- Your objective
Give back every line of the data, transcribed exactly.

- Data to process
>>>
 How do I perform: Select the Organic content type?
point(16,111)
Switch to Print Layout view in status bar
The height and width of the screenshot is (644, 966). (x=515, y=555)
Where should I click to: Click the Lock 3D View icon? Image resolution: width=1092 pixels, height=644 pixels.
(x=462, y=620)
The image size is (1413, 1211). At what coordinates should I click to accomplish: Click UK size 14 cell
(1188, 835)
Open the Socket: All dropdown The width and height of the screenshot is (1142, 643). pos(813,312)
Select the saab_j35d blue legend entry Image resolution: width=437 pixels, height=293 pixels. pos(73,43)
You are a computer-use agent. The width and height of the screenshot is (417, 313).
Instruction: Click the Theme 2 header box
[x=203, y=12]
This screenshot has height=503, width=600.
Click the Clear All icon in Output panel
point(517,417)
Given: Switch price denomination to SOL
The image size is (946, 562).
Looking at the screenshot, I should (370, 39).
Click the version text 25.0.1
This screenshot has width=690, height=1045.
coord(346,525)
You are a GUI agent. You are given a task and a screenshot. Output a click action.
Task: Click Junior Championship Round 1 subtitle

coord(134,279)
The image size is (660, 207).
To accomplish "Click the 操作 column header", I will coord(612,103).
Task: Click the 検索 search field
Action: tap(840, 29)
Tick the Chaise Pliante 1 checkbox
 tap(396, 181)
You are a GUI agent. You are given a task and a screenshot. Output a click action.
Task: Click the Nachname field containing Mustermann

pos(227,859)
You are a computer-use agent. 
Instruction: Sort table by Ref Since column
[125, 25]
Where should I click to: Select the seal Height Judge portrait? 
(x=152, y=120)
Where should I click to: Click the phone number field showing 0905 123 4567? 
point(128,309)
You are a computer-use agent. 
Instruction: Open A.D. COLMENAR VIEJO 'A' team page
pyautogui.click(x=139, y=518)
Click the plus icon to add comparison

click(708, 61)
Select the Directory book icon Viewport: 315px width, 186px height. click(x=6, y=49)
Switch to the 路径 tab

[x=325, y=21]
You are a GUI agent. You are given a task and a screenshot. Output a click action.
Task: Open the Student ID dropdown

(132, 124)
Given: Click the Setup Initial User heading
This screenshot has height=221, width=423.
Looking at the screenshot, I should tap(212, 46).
<<<
- Problem solution
 How do I perform: Select the Organic content type?
point(16,111)
Switch to Print Layout view in status bar
The height and width of the screenshot is (644, 966). (x=515, y=555)
Where should I click to: Click the Lock 3D View icon? Image resolution: width=1092 pixels, height=644 pixels.
(x=462, y=620)
The image size is (1413, 1211). At what coordinates should I click to accomplish: Click UK size 14 cell
(1188, 835)
Open the Socket: All dropdown The width and height of the screenshot is (1142, 643). pos(813,312)
Select the saab_j35d blue legend entry Image resolution: width=437 pixels, height=293 pixels. pos(73,43)
You are a computer-use agent. The width and height of the screenshot is (417, 313).
Instruction: Click the Theme 2 header box
[x=203, y=12]
This screenshot has height=503, width=600.
Click the Clear All icon in Output panel
point(517,417)
Given: Switch price denomination to SOL
The image size is (946, 562).
Looking at the screenshot, I should (370, 39).
Click the version text 25.0.1
This screenshot has width=690, height=1045.
coord(346,525)
You are a GUI agent. You are given a task and a screenshot. Output a click action.
Task: Click Junior Championship Round 1 subtitle

coord(134,279)
The image size is (660, 207).
To accomplish "Click the 操作 column header", I will coord(612,103).
Task: Click the 検索 search field
Action: tap(840, 29)
Tick the Chaise Pliante 1 checkbox
 tap(396, 181)
You are a GUI agent. You are given a task and a screenshot. Output a click action.
Task: Click the Nachname field containing Mustermann

pos(227,859)
You are a computer-use agent. 
Instruction: Sort table by Ref Since column
[125, 25]
Where should I click to: Select the seal Height Judge portrait? 
(x=152, y=120)
Where should I click to: Click the phone number field showing 0905 123 4567? 
point(128,309)
You are a computer-use agent. 
Instruction: Open A.D. COLMENAR VIEJO 'A' team page
pyautogui.click(x=139, y=518)
Click the plus icon to add comparison

click(708, 61)
Select the Directory book icon Viewport: 315px width, 186px height. click(x=6, y=49)
Switch to the 路径 tab

[x=325, y=21]
You are a GUI agent. You are given a task and a screenshot. Output a click action.
Task: Open the Student ID dropdown

(132, 124)
Given: Click the Setup Initial User heading
This screenshot has height=221, width=423.
Looking at the screenshot, I should tap(212, 46).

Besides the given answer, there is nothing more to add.